Kurzmeldung

Kampf dem Ozeanplastik

02/2017 - Zwei Moderiesen setzen Zeichen gegen die zunehmende Verschmutzung der Weltmeere.


Statt im Ozean
auf der Haut

Moderiese H&M testet
eine neue Textilie,
die aus angespültem
Plastikabfall
gewonnen wird.

Eine Million Paar aus Ozeanplastik gefertigte Laufschuhe will der deutsche Sportartikelhersteller Adidas heuer in den Handel bringen, kündigte CEO Kasper Rorsted vor kurzem an. Und die schwedische Modekette H&M wird im April eine „H&M Conscious Exclusive“-Kollektion in die Geschäfte bringen, für die erstmals unter anderem recycelter Polyester aus angeschwemmten Plastikabfällen verwendet wird. Beide Moderiesen setzen damit Zeichen gegen die zunehmende Verschmutzung der Weltmeere. Denn aktuell gelangen jedes Jahr acht Millionen Tonnen Kunststoff in die Meere, warnt eine Studie der Ellen MacArthur Stiftung.

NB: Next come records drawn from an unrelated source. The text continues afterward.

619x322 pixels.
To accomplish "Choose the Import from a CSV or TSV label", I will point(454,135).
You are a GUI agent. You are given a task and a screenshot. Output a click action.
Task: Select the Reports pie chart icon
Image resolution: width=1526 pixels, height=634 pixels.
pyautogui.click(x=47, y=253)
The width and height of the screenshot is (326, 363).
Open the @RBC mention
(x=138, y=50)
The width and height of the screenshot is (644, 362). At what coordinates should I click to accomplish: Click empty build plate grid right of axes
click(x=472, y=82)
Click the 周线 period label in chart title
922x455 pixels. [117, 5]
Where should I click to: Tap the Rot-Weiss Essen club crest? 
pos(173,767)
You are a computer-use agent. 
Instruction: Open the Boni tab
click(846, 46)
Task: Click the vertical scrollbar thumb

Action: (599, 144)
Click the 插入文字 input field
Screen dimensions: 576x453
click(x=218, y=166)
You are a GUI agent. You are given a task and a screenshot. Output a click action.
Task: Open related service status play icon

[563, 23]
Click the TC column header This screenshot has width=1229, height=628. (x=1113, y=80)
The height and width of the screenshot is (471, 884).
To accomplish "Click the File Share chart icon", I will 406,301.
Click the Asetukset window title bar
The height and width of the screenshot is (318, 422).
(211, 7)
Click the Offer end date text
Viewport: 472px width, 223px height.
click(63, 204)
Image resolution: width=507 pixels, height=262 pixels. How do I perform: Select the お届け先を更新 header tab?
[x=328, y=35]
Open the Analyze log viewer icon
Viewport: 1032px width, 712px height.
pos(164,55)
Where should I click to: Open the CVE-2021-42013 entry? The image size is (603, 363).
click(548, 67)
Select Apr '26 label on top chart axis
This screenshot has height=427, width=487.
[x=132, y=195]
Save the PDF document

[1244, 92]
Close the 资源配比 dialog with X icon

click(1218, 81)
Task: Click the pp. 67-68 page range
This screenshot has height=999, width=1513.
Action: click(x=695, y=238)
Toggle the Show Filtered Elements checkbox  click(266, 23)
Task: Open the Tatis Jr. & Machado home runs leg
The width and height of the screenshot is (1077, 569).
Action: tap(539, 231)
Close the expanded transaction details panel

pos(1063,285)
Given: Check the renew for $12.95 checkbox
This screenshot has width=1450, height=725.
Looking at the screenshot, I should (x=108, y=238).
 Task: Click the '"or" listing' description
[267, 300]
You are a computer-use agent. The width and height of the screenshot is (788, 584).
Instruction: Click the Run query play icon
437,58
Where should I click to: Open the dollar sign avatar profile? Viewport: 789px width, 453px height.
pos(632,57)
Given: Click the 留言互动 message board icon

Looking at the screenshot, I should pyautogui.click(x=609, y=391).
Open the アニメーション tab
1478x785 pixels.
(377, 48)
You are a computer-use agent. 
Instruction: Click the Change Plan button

Wenn alles so weitergeht wie bisher, dürfte im Jahr 2050 die Plastikmenge in den Meeren die Masse der Fische übersteigen. Das Bewusstsein für dieses Problem scheint auch bei anderen globalen Playern geweckt zu sein. Vor dem Weltwirtschaftsforum in Davos haben sich 40 Konzerne wie Procter & Gamble, Coca-Cola und Danone dazu verpflichtet, künftig weniger Kunststoff zu verarbeiten und Abfälle besser wiederzuverwerten.